I for one, do not believe in ghosts.  But guess what?  I really do believe in ghost stories!
So Seer of Shadows is the kind of ghost story I believe in.  I hope you will believe it, too, even as you enjoy it.  And I hope that when you read it you will see things a little differently. 
Perhaps you have heard the expression, “One picture is worth a thousand words.”  Wait until you read about the pictures developed here!  They might just get you into a darkroom.  And if you do, who know what kind of images you might conjure up?
You know, shadows are everywhere.  You just need to know how to see them.  
Your friend,

First, I want to thank Avi for agreeing to write a guest post especially for The Area Wide Book Battle. And I have some very exciting news, are you ready?

This year thanks to our good friends at Scholastic Book Fairs, Avi will be joining us at the 
2011 Area Wide Book Battle.

Now More About Avi

 I was born in New York City, along with a twin sister. I am five minutes older than Emily. It was Emily, for reasons no one knows — she certainly doesn't — who called me Avi. It stuck. It's the only name I use now.

My father was a doctor, and my mother, later on, became a social worker. Every night I was read to. Every Friday we were taken to the library. I always received at least one book for my birthday. I have a few of them yet. Early on, I had my own collection of books. I loved to read. Still do.

I came from a family of writers, artists, and musicians. And today we have all that, plus filmmakers, actors, and theater and TV directors. (Two of my sons are in the rock music world. The third is a journalist.) When we get together there is much talk, disagreement, and laughter.

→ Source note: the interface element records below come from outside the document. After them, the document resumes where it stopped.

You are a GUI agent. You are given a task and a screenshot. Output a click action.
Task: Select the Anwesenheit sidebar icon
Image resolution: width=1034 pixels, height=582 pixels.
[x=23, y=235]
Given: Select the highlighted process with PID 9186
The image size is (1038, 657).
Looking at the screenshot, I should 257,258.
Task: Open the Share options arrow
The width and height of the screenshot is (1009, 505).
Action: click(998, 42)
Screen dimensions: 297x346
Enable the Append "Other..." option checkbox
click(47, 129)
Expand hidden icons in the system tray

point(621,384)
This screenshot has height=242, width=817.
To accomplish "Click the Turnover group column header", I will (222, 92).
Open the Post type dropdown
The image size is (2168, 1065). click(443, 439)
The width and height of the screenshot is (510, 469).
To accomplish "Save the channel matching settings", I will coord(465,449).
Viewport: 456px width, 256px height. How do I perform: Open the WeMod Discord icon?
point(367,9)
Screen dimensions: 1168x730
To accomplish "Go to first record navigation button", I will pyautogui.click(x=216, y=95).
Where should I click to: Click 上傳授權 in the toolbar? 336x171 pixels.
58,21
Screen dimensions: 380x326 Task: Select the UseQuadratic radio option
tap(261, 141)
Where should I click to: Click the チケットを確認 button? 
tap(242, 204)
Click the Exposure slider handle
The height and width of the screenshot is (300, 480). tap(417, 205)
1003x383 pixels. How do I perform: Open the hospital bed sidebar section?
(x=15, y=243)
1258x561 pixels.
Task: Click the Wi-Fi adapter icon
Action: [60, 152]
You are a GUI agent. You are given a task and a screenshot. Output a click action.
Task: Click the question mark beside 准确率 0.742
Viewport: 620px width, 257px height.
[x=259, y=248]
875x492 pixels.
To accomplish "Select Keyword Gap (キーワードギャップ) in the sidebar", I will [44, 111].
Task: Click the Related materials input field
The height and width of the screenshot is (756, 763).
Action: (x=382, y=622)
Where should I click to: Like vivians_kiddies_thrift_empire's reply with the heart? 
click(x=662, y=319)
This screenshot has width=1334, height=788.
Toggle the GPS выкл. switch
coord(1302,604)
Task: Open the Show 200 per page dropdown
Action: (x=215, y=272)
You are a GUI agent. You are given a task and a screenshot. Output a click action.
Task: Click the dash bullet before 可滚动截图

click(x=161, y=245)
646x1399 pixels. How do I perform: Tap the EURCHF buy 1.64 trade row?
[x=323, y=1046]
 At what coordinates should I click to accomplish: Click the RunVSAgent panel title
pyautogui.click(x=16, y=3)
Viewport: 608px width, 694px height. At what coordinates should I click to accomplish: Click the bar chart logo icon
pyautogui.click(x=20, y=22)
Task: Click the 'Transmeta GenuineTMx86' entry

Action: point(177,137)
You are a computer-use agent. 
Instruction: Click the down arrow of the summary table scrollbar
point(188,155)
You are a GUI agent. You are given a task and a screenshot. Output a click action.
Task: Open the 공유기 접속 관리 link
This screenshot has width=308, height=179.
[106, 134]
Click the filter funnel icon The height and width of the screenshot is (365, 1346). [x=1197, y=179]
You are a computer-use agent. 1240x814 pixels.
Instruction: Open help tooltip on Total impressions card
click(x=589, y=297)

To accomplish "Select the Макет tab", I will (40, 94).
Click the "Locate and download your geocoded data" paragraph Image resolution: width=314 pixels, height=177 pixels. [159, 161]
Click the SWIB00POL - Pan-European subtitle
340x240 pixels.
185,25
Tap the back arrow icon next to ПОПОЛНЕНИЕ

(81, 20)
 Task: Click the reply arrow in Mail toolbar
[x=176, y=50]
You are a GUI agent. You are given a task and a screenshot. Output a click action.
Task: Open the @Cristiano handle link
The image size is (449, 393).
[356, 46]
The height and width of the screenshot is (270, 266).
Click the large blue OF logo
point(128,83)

Growing up in Brooklyn, I went to a public school, and sat in the same class with my sister until eighth grade. I hated that. My older brother was considered a genius. He isn't, but he did go to college at the age of 15. My sister was very smart too. Guess who wasn't thought to be that smart?

When I went to high school I wanted to be a designer of airplanes. But flunking out of the science high school brought me to a small private school that provided some of the attention I needed. I got it when an English teacher insisted I get some help with my writing.

I did get help, and that help led me to think that I might become a writer. I made up my mind to focus on this when I was 17 and a senior in high school.

I began by writing plays, and wrote a lot of bad ones. It was only when my eldest son, Shaun, was born, that I took to writing for kids. Since then, I've never written anything else. My first book was published in 1970. I've published over 30 books since then.

For some 25 years I worked as a librarian, first at the New York Public Library, then at Trenton State College in New Jersey. My life has always been with, around, and for books.

“I want my readers to feel, to think, sometimes to laugh. But most of all I want them to enjoy a good read.”

Though the topics and the style of Avi's books range widely, one common thread unites them: They are all invitingly readable, even to the most reluctant readers. Avi explains, “I take a great deal of satisfaction in using popular forms — the adventure, the mystery, the thriller — so as to hold my reader with the sheer pleasure of a good story.”

Honored with the Newbery Medal for Crispin: Cross of Lead and a Newbery Honor for Nothing but the Truth, Avi is the acclaimed author of several works of historical fiction, including The True Confessions of Charlotte Doyle and The Man Who Was Poe. Avi faced and overcame many difficulties in his effort to become a writer. He suffers from dysgraphia, a dysfunction in his writing abilities that causes him to reverse letters or misspell words. “In a school environment,” Avi recalls, “I was perceived as being sloppy and erratic, and not paying attention.” Still, in the face of unending criticism, Avi persevered. “I became immune to it,” Avi says. “I liked what I wrote.”